◆ **EXERCISE**:
Which lines to output? The line containing "For every named target in this 228×2576" and every line after it in the data below, each copied exactly.

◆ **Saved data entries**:

'''

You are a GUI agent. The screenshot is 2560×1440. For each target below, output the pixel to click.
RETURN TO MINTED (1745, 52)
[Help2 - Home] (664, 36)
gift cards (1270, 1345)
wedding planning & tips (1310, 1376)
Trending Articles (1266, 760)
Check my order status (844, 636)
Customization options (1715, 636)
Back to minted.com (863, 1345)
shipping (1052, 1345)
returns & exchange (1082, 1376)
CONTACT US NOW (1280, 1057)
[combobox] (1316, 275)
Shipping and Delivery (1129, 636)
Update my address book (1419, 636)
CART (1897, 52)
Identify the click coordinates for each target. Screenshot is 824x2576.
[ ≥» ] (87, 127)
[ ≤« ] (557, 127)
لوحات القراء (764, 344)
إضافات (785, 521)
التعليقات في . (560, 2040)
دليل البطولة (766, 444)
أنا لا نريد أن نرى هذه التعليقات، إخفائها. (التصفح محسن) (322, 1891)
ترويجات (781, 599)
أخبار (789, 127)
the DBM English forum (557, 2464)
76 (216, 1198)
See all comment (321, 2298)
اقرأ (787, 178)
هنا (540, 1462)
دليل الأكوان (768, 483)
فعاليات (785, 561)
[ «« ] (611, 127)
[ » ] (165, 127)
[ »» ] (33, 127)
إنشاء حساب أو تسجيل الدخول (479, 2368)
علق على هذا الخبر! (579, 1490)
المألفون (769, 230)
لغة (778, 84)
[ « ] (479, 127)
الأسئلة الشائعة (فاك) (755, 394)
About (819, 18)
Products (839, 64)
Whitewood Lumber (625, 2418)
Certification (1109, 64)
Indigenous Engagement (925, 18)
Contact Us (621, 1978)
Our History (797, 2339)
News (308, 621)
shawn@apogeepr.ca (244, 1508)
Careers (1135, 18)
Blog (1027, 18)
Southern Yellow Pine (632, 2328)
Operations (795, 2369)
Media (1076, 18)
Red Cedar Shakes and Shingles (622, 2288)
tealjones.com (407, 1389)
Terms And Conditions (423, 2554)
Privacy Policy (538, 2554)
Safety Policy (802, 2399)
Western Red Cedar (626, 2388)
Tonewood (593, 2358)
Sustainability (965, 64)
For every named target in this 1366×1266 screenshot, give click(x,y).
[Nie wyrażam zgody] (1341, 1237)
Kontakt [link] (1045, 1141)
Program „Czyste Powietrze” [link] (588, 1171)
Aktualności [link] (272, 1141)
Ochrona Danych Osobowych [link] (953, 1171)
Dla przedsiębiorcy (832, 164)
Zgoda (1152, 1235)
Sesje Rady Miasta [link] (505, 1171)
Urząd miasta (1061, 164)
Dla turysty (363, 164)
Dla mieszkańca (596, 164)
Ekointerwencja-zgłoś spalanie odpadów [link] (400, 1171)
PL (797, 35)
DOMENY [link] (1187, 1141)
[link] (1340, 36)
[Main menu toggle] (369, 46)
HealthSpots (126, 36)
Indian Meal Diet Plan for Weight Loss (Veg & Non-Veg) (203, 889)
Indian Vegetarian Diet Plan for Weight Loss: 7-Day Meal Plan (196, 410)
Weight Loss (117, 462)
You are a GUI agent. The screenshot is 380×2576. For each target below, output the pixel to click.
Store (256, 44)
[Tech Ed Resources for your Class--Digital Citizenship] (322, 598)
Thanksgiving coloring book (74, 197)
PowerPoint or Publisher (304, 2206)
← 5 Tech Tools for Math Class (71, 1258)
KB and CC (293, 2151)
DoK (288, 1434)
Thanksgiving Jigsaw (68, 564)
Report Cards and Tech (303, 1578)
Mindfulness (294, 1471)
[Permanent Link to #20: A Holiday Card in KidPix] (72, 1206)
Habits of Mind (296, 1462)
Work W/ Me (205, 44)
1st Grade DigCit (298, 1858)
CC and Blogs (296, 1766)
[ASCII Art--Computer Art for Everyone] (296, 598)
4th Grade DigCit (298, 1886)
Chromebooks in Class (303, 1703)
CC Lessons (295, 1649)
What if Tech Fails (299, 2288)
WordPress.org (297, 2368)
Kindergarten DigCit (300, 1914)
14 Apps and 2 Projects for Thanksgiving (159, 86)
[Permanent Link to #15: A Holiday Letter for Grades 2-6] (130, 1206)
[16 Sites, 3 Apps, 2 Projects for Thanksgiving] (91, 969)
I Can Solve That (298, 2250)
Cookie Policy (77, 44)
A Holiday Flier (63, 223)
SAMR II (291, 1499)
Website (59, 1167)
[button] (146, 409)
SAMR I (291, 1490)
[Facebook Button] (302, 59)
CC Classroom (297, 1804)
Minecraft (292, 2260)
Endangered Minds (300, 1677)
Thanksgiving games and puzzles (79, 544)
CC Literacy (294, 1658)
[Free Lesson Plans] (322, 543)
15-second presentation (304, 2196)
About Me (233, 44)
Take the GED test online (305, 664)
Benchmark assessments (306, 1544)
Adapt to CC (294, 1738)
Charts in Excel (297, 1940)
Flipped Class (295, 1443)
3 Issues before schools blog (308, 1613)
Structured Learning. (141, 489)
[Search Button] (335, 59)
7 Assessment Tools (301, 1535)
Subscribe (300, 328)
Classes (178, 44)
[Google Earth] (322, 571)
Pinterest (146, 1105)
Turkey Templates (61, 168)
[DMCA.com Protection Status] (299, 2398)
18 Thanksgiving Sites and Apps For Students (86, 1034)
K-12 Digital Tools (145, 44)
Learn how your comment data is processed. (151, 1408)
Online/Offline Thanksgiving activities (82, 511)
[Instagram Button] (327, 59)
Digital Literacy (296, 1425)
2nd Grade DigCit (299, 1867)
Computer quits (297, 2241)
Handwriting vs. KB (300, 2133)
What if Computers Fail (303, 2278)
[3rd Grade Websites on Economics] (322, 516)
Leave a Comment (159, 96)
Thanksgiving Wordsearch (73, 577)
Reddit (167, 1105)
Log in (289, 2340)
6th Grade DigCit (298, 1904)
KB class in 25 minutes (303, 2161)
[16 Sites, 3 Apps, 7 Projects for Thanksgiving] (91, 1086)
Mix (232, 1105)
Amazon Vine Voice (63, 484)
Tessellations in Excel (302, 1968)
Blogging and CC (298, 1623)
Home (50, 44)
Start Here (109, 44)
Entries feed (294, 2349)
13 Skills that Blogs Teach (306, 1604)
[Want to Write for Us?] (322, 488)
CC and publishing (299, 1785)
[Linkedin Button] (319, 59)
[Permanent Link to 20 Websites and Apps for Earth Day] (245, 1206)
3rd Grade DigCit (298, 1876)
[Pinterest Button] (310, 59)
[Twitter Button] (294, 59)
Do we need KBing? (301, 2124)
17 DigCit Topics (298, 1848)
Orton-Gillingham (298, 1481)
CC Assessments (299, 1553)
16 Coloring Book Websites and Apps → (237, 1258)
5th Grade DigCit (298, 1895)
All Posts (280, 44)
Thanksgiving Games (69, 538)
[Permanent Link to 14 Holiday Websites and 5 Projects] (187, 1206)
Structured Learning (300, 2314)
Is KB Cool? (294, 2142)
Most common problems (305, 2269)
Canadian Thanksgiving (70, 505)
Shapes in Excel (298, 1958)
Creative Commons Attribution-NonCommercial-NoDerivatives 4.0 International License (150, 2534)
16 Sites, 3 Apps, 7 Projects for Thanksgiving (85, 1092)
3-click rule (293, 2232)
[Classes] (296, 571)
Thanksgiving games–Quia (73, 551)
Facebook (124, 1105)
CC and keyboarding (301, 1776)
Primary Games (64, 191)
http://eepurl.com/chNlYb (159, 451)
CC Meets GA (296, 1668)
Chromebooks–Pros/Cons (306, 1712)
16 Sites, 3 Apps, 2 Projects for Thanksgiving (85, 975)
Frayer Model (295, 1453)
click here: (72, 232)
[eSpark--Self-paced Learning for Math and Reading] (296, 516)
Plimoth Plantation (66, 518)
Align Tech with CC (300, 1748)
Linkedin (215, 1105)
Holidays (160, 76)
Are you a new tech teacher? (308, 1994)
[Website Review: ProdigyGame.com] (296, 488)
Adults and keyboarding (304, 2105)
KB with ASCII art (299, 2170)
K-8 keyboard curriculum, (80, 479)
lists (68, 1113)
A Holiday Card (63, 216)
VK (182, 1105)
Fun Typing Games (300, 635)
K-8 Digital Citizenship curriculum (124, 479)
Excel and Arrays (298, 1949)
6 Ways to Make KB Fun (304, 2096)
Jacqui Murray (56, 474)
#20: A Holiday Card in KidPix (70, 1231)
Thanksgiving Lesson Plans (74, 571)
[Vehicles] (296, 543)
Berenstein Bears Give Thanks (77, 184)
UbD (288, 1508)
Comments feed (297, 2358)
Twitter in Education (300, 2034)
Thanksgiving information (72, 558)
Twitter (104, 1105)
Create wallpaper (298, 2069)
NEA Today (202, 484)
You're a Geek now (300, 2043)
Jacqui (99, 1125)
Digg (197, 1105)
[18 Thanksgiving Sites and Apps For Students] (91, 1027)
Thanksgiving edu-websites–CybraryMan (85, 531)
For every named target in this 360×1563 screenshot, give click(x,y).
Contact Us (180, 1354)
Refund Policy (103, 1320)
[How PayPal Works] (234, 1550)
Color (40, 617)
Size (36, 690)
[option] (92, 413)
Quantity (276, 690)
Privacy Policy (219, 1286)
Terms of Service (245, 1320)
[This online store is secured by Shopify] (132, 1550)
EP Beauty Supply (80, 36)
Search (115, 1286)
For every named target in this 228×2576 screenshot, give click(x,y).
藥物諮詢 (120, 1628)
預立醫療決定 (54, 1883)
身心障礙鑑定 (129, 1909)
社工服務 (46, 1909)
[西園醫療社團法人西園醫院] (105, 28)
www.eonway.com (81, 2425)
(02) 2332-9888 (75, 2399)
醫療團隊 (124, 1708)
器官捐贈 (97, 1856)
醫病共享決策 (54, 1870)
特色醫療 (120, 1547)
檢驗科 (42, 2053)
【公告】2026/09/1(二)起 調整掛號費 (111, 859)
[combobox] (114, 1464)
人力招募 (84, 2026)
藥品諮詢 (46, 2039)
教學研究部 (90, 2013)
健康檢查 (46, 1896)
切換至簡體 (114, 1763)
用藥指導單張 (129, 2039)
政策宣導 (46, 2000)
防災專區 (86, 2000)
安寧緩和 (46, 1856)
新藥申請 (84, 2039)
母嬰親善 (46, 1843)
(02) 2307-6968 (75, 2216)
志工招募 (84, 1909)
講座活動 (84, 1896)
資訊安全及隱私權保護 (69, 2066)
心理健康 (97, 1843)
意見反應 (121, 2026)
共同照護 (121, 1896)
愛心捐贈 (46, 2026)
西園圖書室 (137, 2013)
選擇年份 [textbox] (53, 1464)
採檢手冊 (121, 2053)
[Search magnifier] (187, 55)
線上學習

'''

◆ **WORKED SOLUTION**:
For every named target in this 228×2576 screenshot, give click(x,y).
藥物諮詢 (120, 1628)
預立醫療決定 (54, 1883)
身心障礙鑑定 (129, 1909)
社工服務 (46, 1909)
[西園醫療社團法人西園醫院] (105, 28)
www.eonway.com (81, 2425)
(02) 2332-9888 (75, 2399)
醫療團隊 (124, 1708)
器官捐贈 (97, 1856)
醫病共享決策 (54, 1870)
特色醫療 (120, 1547)
檢驗科 (42, 2053)
【公告】2026/09/1(二)起 調整掛號費 (111, 859)
[combobox] (114, 1464)
人力招募 (84, 2026)
藥品諮詢 (46, 2039)
教學研究部 (90, 2013)
健康檢查 (46, 1896)
切換至簡體 (114, 1763)
用藥指導單張 (129, 2039)
政策宣導 (46, 2000)
防災專區 (86, 2000)
安寧緩和 (46, 1856)
新藥申請 (84, 2039)
母嬰親善 (46, 1843)
(02) 2307-6968 (75, 2216)
志工招募 (84, 1909)
講座活動 (84, 1896)
資訊安全及隱私權保護 (69, 2066)
心理健康 (97, 1843)
意見反應 (121, 2026)
共同照護 (121, 1896)
愛心捐贈 (46, 2026)
西園圖書室 (137, 2013)
選擇年份 [textbox] (53, 1464)
採檢手冊 (121, 2053)
[Search magnifier] (187, 55)
線上學習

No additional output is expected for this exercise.